Parenting, Tuberous Sclerosis

Happy Birthday, Little Man!

March 21, 2014 Rebecca Gaunt 4 Comments

Two years ago at this time I had no idea how much my life was about to change. I mean, I had some idea considering I gave birth just a few hours prior after a spectacular epidural after checking in the night before to be induced as a precaution related to findings on the ultrasound.

Right now, two years ago around noon, Connor was off being checked out. He was having the ordinary newborn exams, but he also had a cardiac exam by a specialist due the abnormalities found in his heart ten weeks earlier.
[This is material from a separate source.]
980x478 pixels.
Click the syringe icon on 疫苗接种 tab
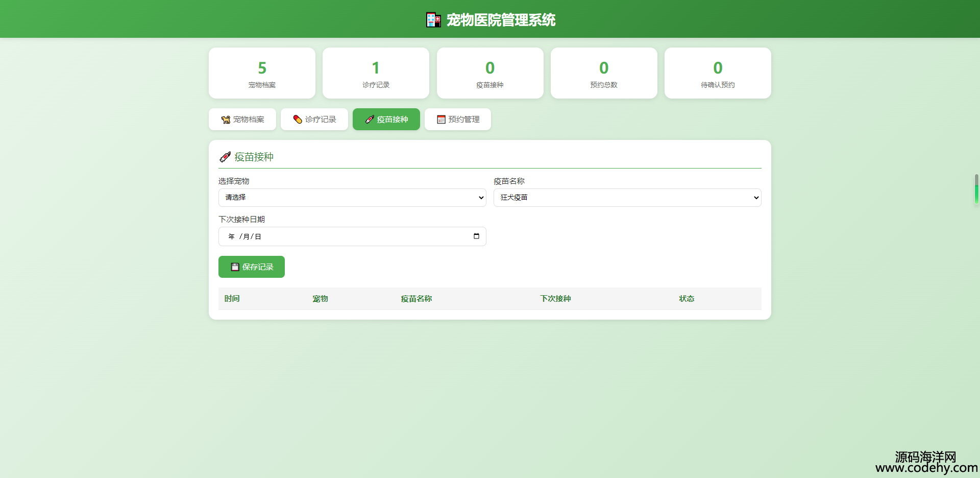tap(370, 120)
They had never grown or become problematic, so by the time ten weeks went by, Chris and I thought it was some flukey thing that would require monitoring, but nothing more.

I did not know that in a few hours Connor would begin seizing, or that he wouldn’t go home for 37 more days.
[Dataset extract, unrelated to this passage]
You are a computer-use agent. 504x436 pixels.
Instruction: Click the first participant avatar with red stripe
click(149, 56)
I did not know we would be returning for brain surgery in four months.

I did not know he would develop infantile spasms in five months.

I did not know he would be developmentally delayed.

I did not know that as I had walked around for the first 30 weeks thinking, “lucky me! No morning sickness!” that chromosome 16 had mutated right away resulting in the later development of heart rhabodomyomas and brain tubers.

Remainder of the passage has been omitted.